### [Materials provided]
★ ★ ★ ★ ★ ★ ★
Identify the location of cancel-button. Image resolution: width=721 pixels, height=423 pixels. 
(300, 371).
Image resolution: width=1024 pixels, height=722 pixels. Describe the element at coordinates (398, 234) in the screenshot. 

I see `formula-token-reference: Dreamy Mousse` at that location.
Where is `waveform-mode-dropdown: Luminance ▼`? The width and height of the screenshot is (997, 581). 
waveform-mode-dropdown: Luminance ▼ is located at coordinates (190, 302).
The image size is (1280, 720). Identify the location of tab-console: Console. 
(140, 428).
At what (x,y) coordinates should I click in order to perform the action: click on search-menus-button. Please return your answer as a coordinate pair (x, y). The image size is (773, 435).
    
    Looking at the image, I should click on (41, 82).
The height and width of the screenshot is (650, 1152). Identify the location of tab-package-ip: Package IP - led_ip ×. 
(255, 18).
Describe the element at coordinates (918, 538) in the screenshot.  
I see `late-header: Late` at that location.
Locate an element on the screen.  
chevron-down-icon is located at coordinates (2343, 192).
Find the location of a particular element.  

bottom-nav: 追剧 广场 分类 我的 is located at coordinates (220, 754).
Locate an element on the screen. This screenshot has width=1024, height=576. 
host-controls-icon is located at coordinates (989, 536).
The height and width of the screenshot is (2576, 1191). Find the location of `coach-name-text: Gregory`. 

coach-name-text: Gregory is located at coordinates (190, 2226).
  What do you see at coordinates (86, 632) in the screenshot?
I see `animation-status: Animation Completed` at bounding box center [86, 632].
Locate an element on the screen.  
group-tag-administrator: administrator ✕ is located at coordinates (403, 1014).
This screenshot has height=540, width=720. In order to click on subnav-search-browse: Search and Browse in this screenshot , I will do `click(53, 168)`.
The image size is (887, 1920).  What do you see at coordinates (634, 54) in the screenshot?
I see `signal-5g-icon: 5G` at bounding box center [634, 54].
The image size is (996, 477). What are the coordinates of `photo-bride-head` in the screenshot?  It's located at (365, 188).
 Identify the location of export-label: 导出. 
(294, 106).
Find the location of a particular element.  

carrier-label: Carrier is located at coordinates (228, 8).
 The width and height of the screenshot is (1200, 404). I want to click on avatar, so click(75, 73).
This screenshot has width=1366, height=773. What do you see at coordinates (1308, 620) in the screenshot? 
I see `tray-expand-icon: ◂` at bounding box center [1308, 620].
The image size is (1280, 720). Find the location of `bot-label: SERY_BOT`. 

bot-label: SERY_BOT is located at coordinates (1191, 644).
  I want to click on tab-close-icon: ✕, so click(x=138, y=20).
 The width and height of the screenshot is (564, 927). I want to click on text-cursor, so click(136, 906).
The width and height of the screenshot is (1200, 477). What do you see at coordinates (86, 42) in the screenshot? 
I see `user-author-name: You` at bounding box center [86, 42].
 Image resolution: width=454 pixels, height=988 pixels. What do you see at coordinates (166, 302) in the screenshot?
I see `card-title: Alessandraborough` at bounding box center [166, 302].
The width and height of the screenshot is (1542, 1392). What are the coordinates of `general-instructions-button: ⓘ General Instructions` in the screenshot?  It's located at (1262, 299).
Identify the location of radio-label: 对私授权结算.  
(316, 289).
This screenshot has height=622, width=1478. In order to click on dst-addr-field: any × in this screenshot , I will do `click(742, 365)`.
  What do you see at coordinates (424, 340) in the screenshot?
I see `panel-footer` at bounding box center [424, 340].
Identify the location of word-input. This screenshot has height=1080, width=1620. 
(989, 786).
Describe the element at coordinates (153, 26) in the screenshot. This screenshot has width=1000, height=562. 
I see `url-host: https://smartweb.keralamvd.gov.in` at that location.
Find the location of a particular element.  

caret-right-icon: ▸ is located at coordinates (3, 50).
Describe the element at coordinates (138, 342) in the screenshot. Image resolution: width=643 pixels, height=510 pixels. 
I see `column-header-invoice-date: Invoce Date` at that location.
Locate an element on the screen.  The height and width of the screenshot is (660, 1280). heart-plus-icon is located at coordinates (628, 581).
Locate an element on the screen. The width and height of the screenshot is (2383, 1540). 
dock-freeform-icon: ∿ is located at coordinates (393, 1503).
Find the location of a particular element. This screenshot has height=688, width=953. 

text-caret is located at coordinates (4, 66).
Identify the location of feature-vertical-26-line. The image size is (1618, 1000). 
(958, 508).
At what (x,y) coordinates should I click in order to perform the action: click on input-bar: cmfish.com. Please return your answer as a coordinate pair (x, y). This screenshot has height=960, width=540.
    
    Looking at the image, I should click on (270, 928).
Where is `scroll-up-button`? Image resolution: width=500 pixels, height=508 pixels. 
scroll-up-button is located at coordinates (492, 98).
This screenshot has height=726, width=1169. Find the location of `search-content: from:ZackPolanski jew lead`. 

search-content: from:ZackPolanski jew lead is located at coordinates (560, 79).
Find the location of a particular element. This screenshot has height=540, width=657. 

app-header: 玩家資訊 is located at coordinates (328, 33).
★ ★ ★ ★ ★ ★ ★
### [What you have to do]
Output every line of the data above as a JSON list of strings, one string per line, leaving out blank lines.

### [Response area]
[
  "Identify the location of cancel-button. Image resolution: width=721 pixels, height=423 pixels. ",
  "(300, 371).",
  "Image resolution: width=1024 pixels, height=722 pixels. Describe the element at coordinates (398, 234) in the screenshot. ",
  "I see `formula-token-reference: Dreamy Mousse` at that location.",
  "Where is `waveform-mode-dropdown: Luminance ▼`? The width and height of the screenshot is (997, 581). ",
  "waveform-mode-dropdown: Luminance ▼ is located at coordinates (190, 302).",
  "The image size is (1280, 720). Identify the location of tab-console: Console. ",
  "(140, 428).",
  "At what (x,y) coordinates should I click in order to perform the action: click on search-menus-button. Please return your answer as a coordinate pair (x, y). The image size is (773, 435).",
  "    Looking at the image, I should click on (41, 82).",
  "The height and width of the screenshot is (650, 1152). Identify the location of tab-package-ip: Package IP - led_ip ×. ",
  "(255, 18).",
  "Describe the element at coordinates (918, 538) in the screenshot.  ",
  "I see `late-header: Late` at that location.",
  "Locate an element on the screen.  ",
  "chevron-down-icon is located at coordinates (2343, 192).",
  "Find the location of a particular element.  ",
  "bottom-nav: 追剧 广场 分类 我的 is located at coordinates (220, 754).",
  "Locate an element on the screen. This screenshot has width=1024, height=576. ",
  "host-controls-icon is located at coordinates (989, 536).",
  "The height and width of the screenshot is (2576, 1191). Find the location of `coach-name-text: Gregory`. ",
  "coach-name-text: Gregory is located at coordinates (190, 2226).",
  "  What do you see at coordinates (86, 632) in the screenshot?",
  "I see `animation-status: Animation Completed` at bounding box center [86, 632].",
  "Locate an element on the screen.  ",
  "group-tag-administrator: administrator ✕ is located at coordinates (403, 1014).",
  "This screenshot has height=540, width=720. In order to click on subnav-search-browse: Search and Browse in this screenshot , I will do `click(53, 168)`.",
  "The image size is (887, 1920).  What do you see at coordinates (634, 54) in the screenshot?",
  "I see `signal-5g-icon: 5G` at bounding box center [634, 54].",
  "The image size is (996, 477). What are the coordinates of `photo-bride-head` in the screenshot?  It's located at (365, 188).",
  " Identify the location of export-label: 导出. ",
  "(294, 106).",
  "Find the location of a particular element.  ",
  "carrier-label: Carrier is located at coordinates (228, 8).",
  " The width and height of the screenshot is (1200, 404). I want to click on avatar, so click(75, 73).",
  "This screenshot has width=1366, height=773. What do you see at coordinates (1308, 620) in the screenshot? ",
  "I see `tray-expand-icon: ◂` at bounding box center [1308, 620].",
  "The image size is (1280, 720). Find the location of `bot-label: SERY_BOT`. ",
  "bot-label: SERY_BOT is located at coordinates (1191, 644).",
  "  I want to click on tab-close-icon: ✕, so click(x=138, y=20).",
  " The width and height of the screenshot is (564, 927). I want to click on text-cursor, so click(136, 906).",
  "The width and height of the screenshot is (1200, 477). What do you see at coordinates (86, 42) in the screenshot? ",
  "I see `user-author-name: You` at bounding box center [86, 42].",
  " Image resolution: width=454 pixels, height=988 pixels. What do you see at coordinates (166, 302) in the screenshot?",
  "I see `card-title: Alessandraborough` at bounding box center [166, 302].",
  "The width and height of the screenshot is (1542, 1392). What are the coordinates of `general-instructions-button: ⓘ General Instructions` in the screenshot?  It's located at (1262, 299).",
  "Identify the location of radio-label: 对私授权结算.  ",
  "(316, 289).",
  "This screenshot has height=622, width=1478. In order to click on dst-addr-field: any × in this screenshot , I will do `click(742, 365)`.",
  "  What do you see at coordinates (424, 340) in the screenshot?",
  "I see `panel-footer` at bounding box center [424, 340].",
  "Identify the location of word-input. This screenshot has height=1080, width=1620. ",
  "(989, 786).",
  "Describe the element at coordinates (153, 26) in the screenshot. This screenshot has width=1000, height=562. ",
  "I see `url-host: https://smartweb.keralamvd.gov.in` at that location.",
  "Find the location of a particular element.  ",
  "caret-right-icon: ▸ is located at coordinates (3, 50).",
  "Describe the element at coordinates (138, 342) in the screenshot. Image resolution: width=643 pixels, height=510 pixels. ",
  "I see `column-header-invoice-date: Invoce Date` at that location.",
  "Locate an element on the screen.  The height and width of the screenshot is (660, 1280). heart-plus-icon is located at coordinates (628, 581).",
  "Locate an element on the screen. The width and height of the screenshot is (2383, 1540). ",
  "dock-freeform-icon: ∿ is located at coordinates (393, 1503).",
  "Find the location of a particular element. This screenshot has height=688, width=953. ",
  "text-caret is located at coordinates (4, 66).",
  "Identify the location of feature-vertical-26-line. The image size is (1618, 1000). ",
  "(958, 508).",
  "At what (x,y) coordinates should I click in order to perform the action: click on input-bar: cmfish.com. Please return your answer as a coordinate pair (x, y). This screenshot has height=960, width=540.",
  "    Looking at the image, I should click on (270, 928).",
  "Where is `scroll-up-button`? Image resolution: width=500 pixels, height=508 pixels. ",
  "scroll-up-button is located at coordinates (492, 98).",
  "This screenshot has height=726, width=1169. Find the location of `search-content: from:ZackPolanski jew lead`. ",
  "search-content: from:ZackPolanski jew lead is located at coordinates (560, 79).",
  "Find the location of a particular element. This screenshot has height=540, width=657. ",
  "app-header: 玩家資訊 is located at coordinates (328, 33)."
]